On 15 August 1900 the 310 t iron steamship Apollo ran aground on Bono Reef 2 km north of Belnahua. She was carrying a cargo of granite cobble stones from Aberdeen to Newport. The wreck lies in a gully some 10 m down amidst thick kelp.

The 1770 t unladen Latvian vessel Helēna Faulbaums left the Mersey on 26 October 1936 en route for Blyth. Encountering a storm, she headed for the Firth of Lorn seeking shelter although the light load meant that the propeller was ineffective in the high seas. At 7 p.m. her steering failed and captain ordered the anchors to be deployed but they could not hold in the deep waters. The radio operator sent out SOS messages but the storm had disrupted communications and the local coastguards could not make contact with the lifeboat station at Port Askaig. The lifeboat was finally launched when a message was broadcast by the BBC. There is an extensive drying reef to the north of Belnahua and at 10 p.m. that night the Helēna Faulbaums struck it broadside and foundered, sinking within ten minutes with the loss of 15 lives including two 18-year-old boys. Four sailors managed to scramble ashore and were rescued the next day by the Islay lifeboat and taken to Crinan. The bodies of the other crew members were washed ashore on Luing. Seven of the perished were later buried in a widely attended ceremony in Cullipool cemetery on Luing, but the captain of the ship Nikolajs Cughauss was repatriated to Latvia by the wish of his brother. A small monument has also been built at the gravesite.
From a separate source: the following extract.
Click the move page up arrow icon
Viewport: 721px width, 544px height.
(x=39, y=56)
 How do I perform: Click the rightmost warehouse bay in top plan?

The wreck lies in 60 m of water. There are very strong tidal streams in the area and diving is only possible at slack water.

==Wildlife==
Otters and seals are regular visitors to the coast of Belnahua, the latter fishing for ling, saithe and cod which get trapped in the sea-flooded quarries at low tide. The only land mammal on the island is the field vole.

The soils are very poor in quality so horticultural options are "limited or non-existent" and the ruined buildings and abandoned machinery lie amidst "waist high grasses". The aim of the Slate Islands Heritage Trust is to record the island's history but otherwise leave it untouched.